What this task involves: Would you please copy every line from the records that contains the word "will"?

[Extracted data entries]
* * *
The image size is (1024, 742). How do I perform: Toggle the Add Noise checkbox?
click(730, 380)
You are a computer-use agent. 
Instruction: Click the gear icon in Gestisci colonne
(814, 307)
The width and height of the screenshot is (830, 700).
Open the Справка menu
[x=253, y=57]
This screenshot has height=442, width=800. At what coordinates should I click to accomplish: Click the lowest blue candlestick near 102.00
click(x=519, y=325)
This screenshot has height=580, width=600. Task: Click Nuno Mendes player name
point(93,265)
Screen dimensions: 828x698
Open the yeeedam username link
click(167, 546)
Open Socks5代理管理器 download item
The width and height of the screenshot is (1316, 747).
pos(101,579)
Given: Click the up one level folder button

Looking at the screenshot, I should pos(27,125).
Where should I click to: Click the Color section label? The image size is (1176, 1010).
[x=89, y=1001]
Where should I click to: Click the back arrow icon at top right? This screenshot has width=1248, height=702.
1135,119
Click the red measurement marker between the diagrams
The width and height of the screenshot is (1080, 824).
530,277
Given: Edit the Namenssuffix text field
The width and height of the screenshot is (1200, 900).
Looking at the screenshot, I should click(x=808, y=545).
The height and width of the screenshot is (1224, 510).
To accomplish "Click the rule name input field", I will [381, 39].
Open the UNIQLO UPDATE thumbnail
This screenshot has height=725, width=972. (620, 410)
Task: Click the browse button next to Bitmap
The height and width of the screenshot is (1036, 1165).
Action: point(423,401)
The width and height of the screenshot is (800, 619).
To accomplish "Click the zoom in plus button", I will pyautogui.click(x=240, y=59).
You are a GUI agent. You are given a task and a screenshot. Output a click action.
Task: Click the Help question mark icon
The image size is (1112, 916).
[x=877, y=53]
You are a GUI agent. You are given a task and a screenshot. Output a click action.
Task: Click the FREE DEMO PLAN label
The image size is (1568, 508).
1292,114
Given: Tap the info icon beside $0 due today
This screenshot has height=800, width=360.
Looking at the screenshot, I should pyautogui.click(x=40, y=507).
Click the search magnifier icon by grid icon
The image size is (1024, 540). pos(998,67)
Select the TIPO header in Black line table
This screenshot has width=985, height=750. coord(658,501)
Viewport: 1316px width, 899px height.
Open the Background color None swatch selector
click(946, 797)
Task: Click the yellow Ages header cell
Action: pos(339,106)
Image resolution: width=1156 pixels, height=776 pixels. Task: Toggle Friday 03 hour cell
* * *
Response below:
To accomplish "Click the rule name input field", I will [381, 39].
To accomplish "Click the zoom in plus button", I will pyautogui.click(x=240, y=59).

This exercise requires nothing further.